Regarding the most recent survey period, overall and on average, the unit costs of back-office functions have not changed much in nominal terms: companies have maintained their back-office expense management at the same level, and the expected significant reductions from automation or digital transformation (DT) have not materialized; end-to-end process automations are still few.
Other relevant functions show significant opportunities for improvement, such as:
- Procurement: Centralization remains low, with two-thirds of companies having less than 60% of their purchases centralized, which is still well below the 82% average in large North American companies. Similarly, the application of purchase agreements or pricing agreements also appears low at 24% or 17%, depending on whether goods or services are considered. While the Purchase Order (PO) process has been automated for many, few participants report automation in other processes, and the application of Artificial Intelligence (AI) is only seen in the generation of inventory codes.

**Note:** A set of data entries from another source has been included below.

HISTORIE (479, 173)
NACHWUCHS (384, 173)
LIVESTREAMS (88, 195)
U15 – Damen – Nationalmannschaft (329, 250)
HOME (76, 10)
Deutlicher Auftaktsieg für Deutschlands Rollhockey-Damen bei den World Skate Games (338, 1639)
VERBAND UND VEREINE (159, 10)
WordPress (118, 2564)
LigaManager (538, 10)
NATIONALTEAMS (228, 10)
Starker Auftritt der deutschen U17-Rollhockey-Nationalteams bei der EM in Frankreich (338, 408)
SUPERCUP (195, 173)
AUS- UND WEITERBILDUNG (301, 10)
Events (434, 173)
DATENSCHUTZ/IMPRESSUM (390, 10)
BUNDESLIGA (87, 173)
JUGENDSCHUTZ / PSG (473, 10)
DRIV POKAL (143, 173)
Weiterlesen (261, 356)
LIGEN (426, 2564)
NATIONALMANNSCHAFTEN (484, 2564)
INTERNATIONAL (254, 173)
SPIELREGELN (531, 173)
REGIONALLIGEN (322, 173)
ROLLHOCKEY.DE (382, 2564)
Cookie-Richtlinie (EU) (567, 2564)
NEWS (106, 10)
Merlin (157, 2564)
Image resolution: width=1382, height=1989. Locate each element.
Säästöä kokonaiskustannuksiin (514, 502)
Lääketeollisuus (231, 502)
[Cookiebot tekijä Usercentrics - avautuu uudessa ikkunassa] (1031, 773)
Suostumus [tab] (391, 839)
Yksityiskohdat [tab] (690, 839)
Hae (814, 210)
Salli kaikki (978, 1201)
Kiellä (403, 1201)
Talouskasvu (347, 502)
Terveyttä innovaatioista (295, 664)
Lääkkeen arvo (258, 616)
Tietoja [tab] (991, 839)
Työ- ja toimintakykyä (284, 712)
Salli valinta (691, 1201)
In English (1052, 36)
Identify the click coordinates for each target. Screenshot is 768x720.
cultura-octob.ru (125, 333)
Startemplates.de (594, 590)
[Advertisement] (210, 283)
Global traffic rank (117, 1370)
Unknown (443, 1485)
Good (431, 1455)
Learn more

- Accounting: 40% of participants have automated invoice processing, accounting report generation, and account reconciliation, and 90% issue invoices via EDI (electronic invoices platform). Neither going public nor the number of legal entities shows a direct relationship with efficiency, but business volume does.
- Management Control: On average, 50% of the reports issued by the area are automated.
- Human Resources (HR): There are still large differences between participants in the costs of non-transactional functions such as Organizational Development, Talent Management, Culture, etc., and thus in the total HR cost per employee. The average is higher than for North American companies. The level of automation outside of ERP, by RPA or AI, is very low. We do see a change in training delivery, with more than half now online. Transactional process costs show economies of scale.
The results indicate that there is still a significant opportunity to improve the efficiency and productivity of back-office services.